What Will 2014 Bring for Brazil's Meat Sector?12 December 2013
BRAZIL – Beef sales are expected to drive a meat exports rise next year, while poultry and pork sectors are side-lined for more modest increases.
The Association of Brazilian Meat Export Industries (ABIEC) has reported expectations that beef sales will beat poultry earnings, reaching $8 billion, while pork should rebound 'gradually' after a poor year.
Beef income beat poultry earnings in 2000 and 2006 and, backed by predictions of an expensive dollar to the real, will increase 20 per cent on 2013, ABIEC predicts.
Also important to increasing income is reopening up markets such as Saudi Arabia and China after the atypical bovine spongiform encephalopathy case late last year in the state of Parana.
Further opportunities may result from diplomatic tensions between Indonesia and Australia as Indonesia looks to alternative beef providers. Similarly, exporters hope to enter the Myanmar and Thailand markets and advancing trade negotiations with the US are buoying the industry.

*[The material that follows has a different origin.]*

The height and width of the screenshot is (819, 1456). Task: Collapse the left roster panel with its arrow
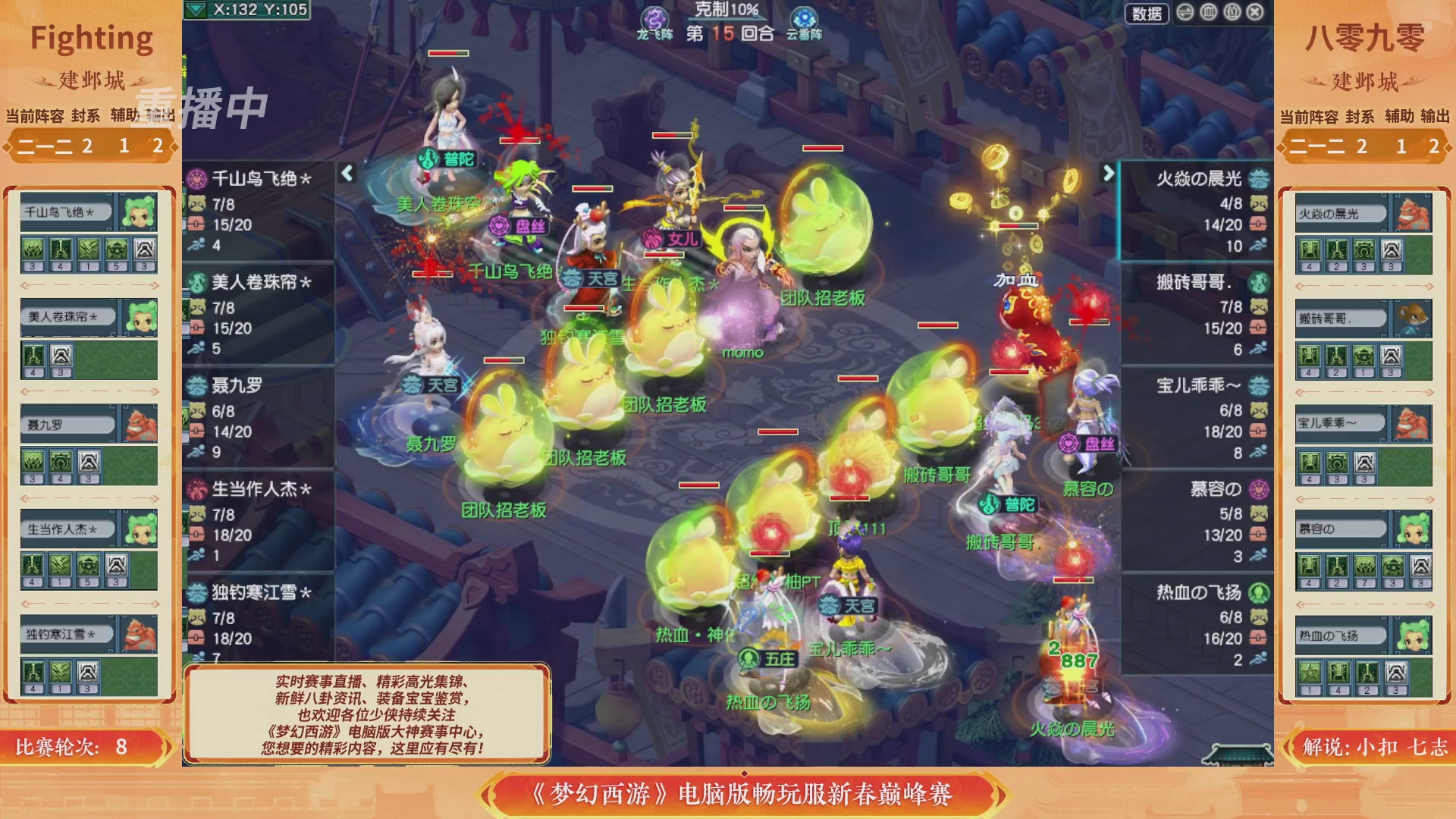[346, 173]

However, poultry is expected to see more modest growth of four per cent for production, two-three per cent for shipments and three per cent for revenue.
Francisco Turra, Brazilian Poultry Union President (Ubabef) revealed this would follow the current year’s figures which, for January to November, had seen chicken meat export values increase 5.2 per cent to $7.439 billion.

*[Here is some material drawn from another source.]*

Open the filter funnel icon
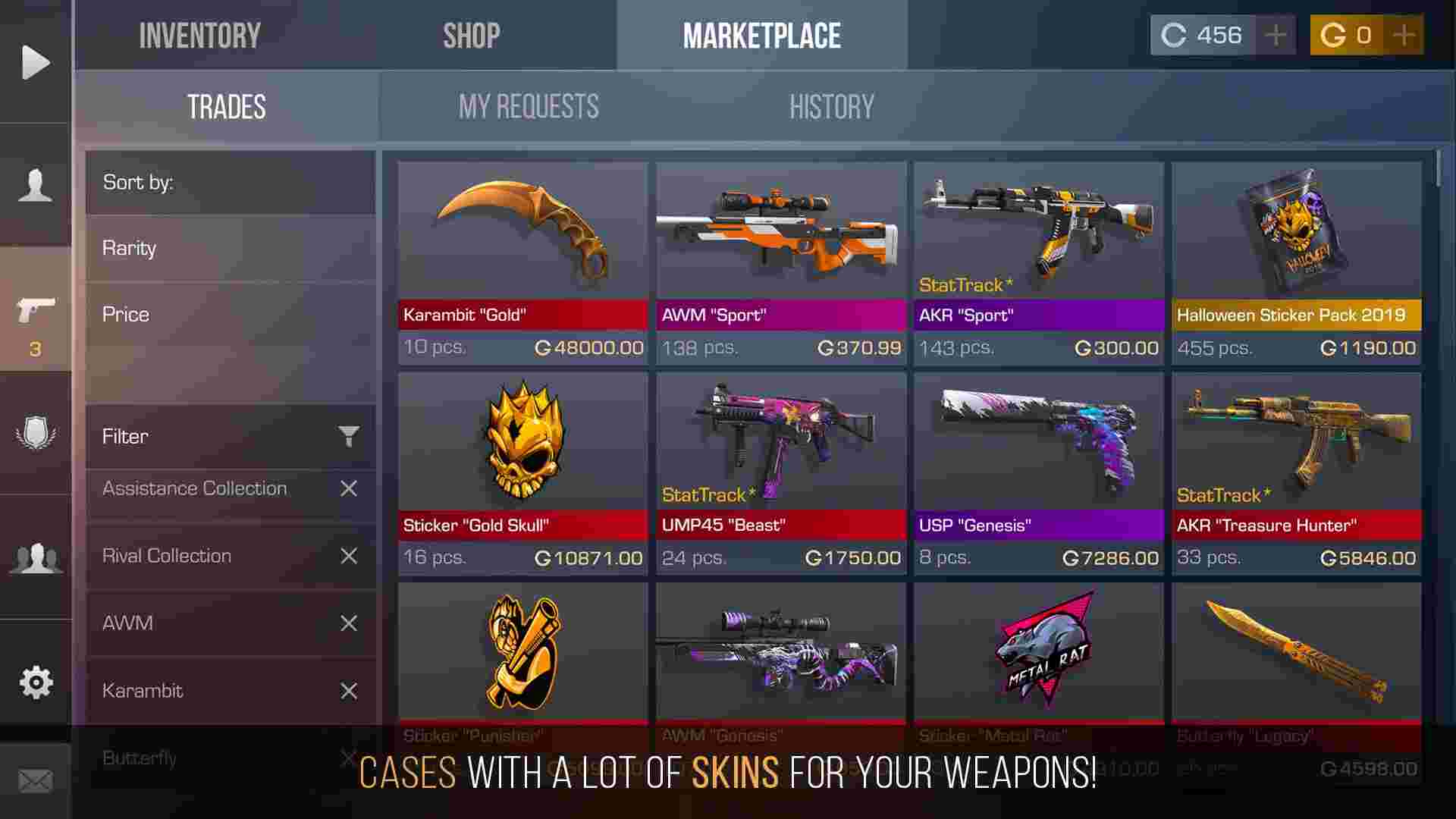The height and width of the screenshot is (819, 1456). [348, 437]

The income rise came despite a slight fall in shipped volume up to November.
Mr Turra said China will continue to review the number of Brazilian processing plants eligible to export meat to China, currently at 24.

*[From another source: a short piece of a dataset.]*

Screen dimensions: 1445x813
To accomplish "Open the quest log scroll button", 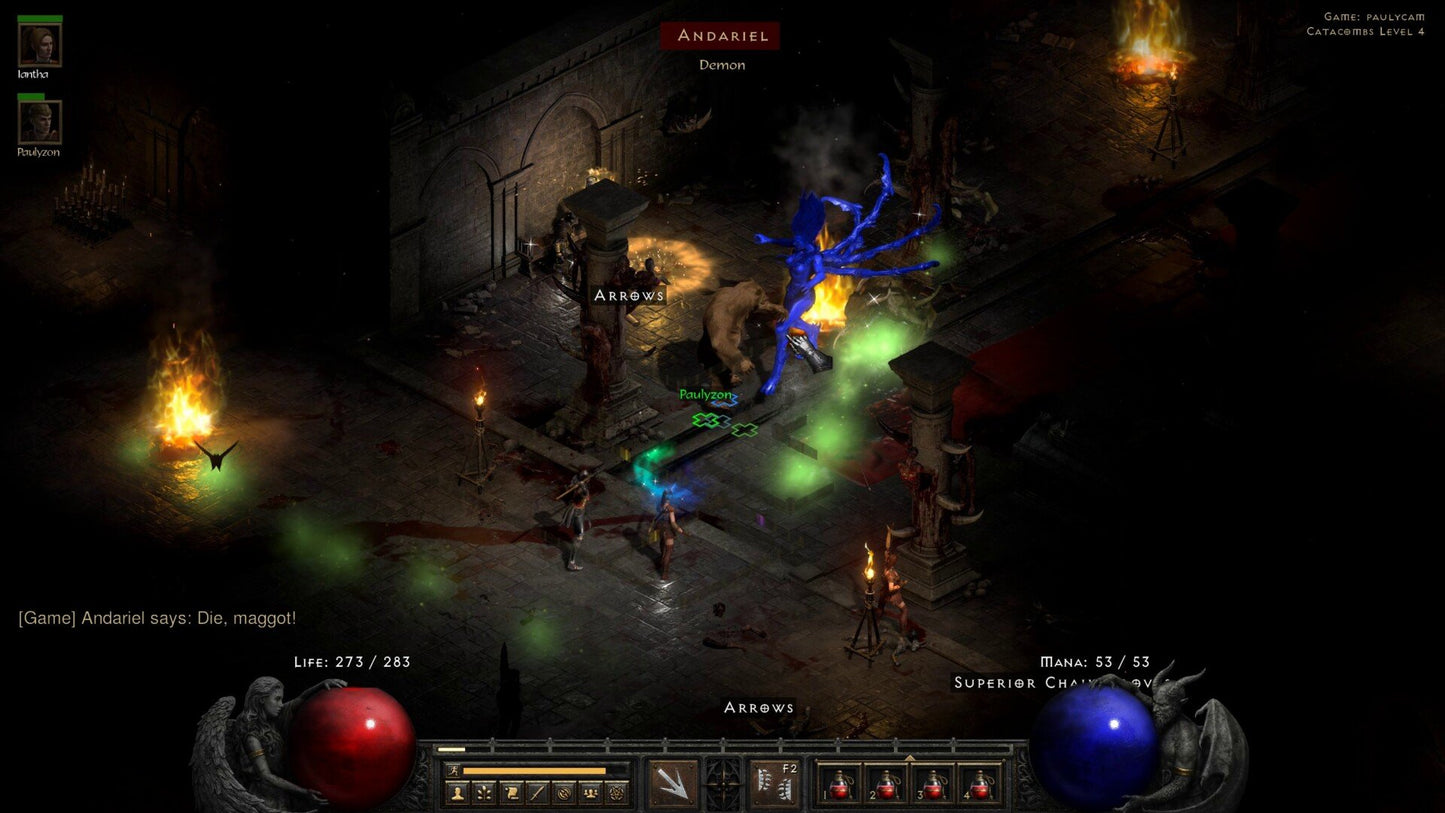I will (510, 793).
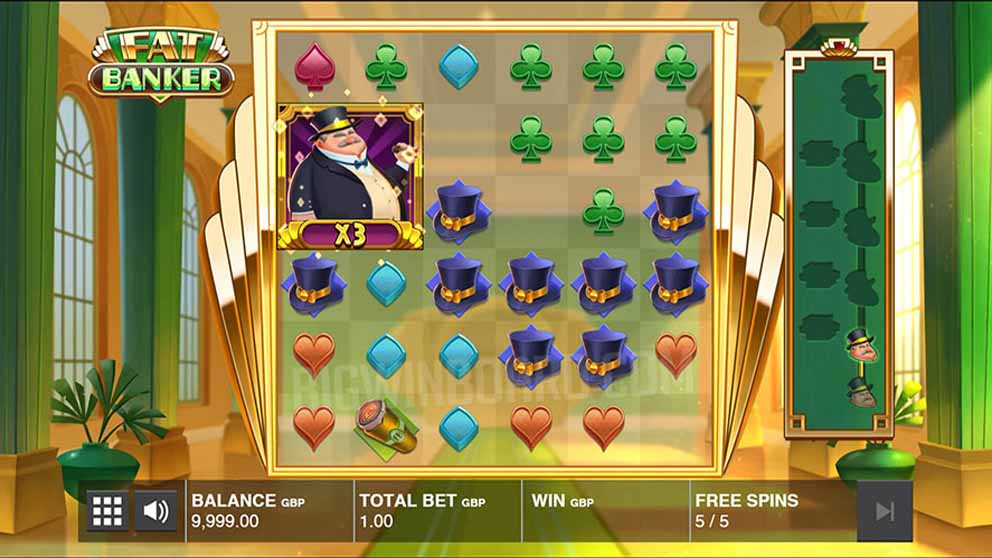Open the grid menu button
The width and height of the screenshot is (992, 558).
[x=107, y=511]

He explained that three units have been blocked, awaiting review, although should be granted entry to the Chinese market. Thirteen other plants are currently in various stages of negotiation.
Elsewhere, opportunities lie in wait for Brazilian poultry. Mr Turra outlined Pakistan, Venezuela and Iran as markets targeted to account for extra production in 2014, forecast to lift four per cent.
Next year’s pork exports are also positive.
After a challenging year in which trade embargoes forced January to October pork shipments down ten per cent and left revenue over seven per cent lower, shipments hope to return to 600,000 tonnes in 2014.
Tapping into growing Chinese demand, sales resuming with South Africa and Japanese opening doors in July, will give ‘stability’ to the Brazilian pork sector, said Rui Vargas, Brazilian Association of Producers and Exporters President.
He said that, in 2013, trade was hit by three months of closed trade with Ukraine and mounting restrictions with Russia, which placed sanity controls on several exporters.
This will put 2013 shipments below 2012, explained Mr Vargas.
“We were expecting to reach 600,000 tonnes at the start of 2013, but this was not reached,” Mr Vargas told Economic Value. “Pork exports will be under the 581,500 tonnes shipped in 2012.”
He summarised: "We expect some regularity of sales in 2014, although the target of 50 thousand tons in shipments to Japan is unlikely to be achieved in the coming year. Growth should happen gradually."